Appendix Cancer: Overview

This section has been reviewed and approved by the Cancer.Net Editorial Board, 04/2014

ON THIS PAGE: You will find some basic information about this disease and the parts of the body it may affect. This is the first page of Cancer.Net’s Guide to Appendix Cancer. To see other pages, use the menu on the side of your screen. Think of that menu as a roadmap to this full guide.

About the appendix

The appendix is a pouch-like tube that is attached to the cecum (the first section of the large intestine or colon). The appendix averages 10 centimeters (cm) in length and is considered part of the gastrointestinal (GI) tract. Generally thought to have no significant function in the body, the appendix may be a part of the lymphatic, exocrine, or endocrine systems.

Appendix cancer occurs when cells in the appendix become abnormal and multiply without control. These cells form a growth of tissue, called a tumor. A tumor can be cancerous or benign. A cancerous tumor is malignant, meaning it can spread to other parts of the body. Another name for this type of cancer is appendiceal cancer. A benign tumor means the tumor will not spread.

Types of appendix tumors

There are different types of tumors that can start in the appendix:

Carcinoid tumor. A carcinoid tumor starts in the hormone-producing cells that are normally present in small amounts in almost every organ in the body. A carcinoid tumor starts primarily in either the GI tract or lungs, but it also may occur in the pancreas, a man’s testicles, or a woman’s ovaries. An appendix carcinoid tumor most often occurs at the tip of the appendix. Approximately 66% of all appendix tumors are carcinoid tumors. This type of cancer usually causes no symptoms until it has spread to other organs and often goes unnoticed until it is found during an examination or procedure performed for another reason. An appendix carcinoid tumor that remains confined to the area where it started has a high chance of successful treatment with surgery. Learn more about carcinoid tumors.

Mucinous cystadenocarcinoma. Mucinous cystadenocarcinoma is the most common non-carcinoid appendix tumor and accounts for about 20% of appendix cancer cases. This type of tumor produces a jelly-like substance called mucin that can fill the abdominal cavity and can cause abdominal pain, bloating, and changes in bowel function if the tumor breaks through the appendix or grows in the abdomen.

Colonic-type adenocarcinoma. Colonic-type adenocarcinoma accounts for about 10% of appendix tumors and usually occurs at the base of the appendix. This type of tumor looks and behaves like the most common type of colorectal cancer. It often goes unnoticed, and a diagnosis is frequently made during or after surgery for appendicitis. Appendicitis is inflammation of the appendix that can cause abdominal pain or swelling, loss of appetite, nausea, vomiting, constipation or diarrhea, inability to pass gas, or a low fever that begins after other symptoms.

Signet-ring cell adenocarcinoma.
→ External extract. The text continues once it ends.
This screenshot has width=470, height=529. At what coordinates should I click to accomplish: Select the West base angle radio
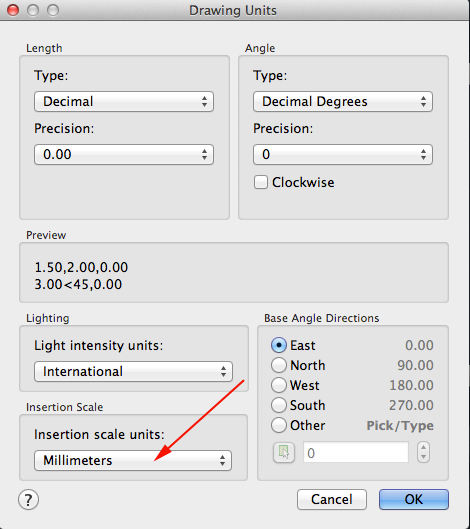(279, 385)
Signet-ring cell adenocarcinoma is very rare and considered to be more aggressive and more difficult to treat than other types of adenocarcinomas. This type of tumor usually occurs in the stomach or colon, and it can cause appendicitis when it develops in the appendix. It is called signet-ring cell adenocarcinoma because, under the microscope, the cell looks like it has a signet ring inside it.
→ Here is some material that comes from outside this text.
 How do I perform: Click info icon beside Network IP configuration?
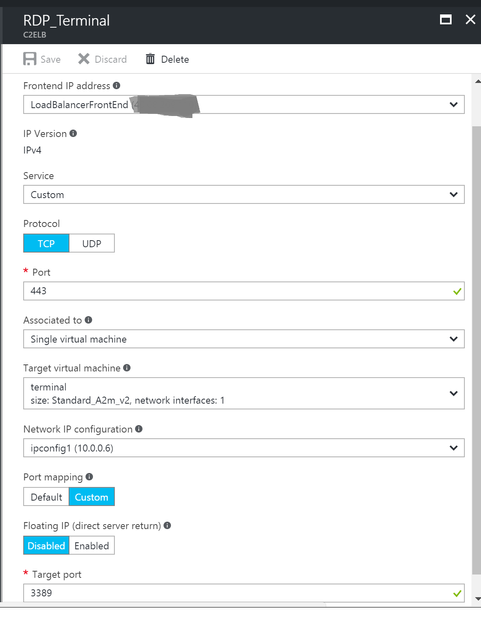click(139, 429)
Paraganglioma. Paraganglioma is a rare tumor that develops from cells of the paraganglia, a collection of cells that come from nerve tissue that persist in small deposits after fetal (pre-birth) development, and is found near the adrenal glands and some blood vessels and nerves. This type of tumor is usually considered benign and is often successfully treated with the complete surgical removal of the tumor. Paraganglioma is very rare outside of the head and neck region.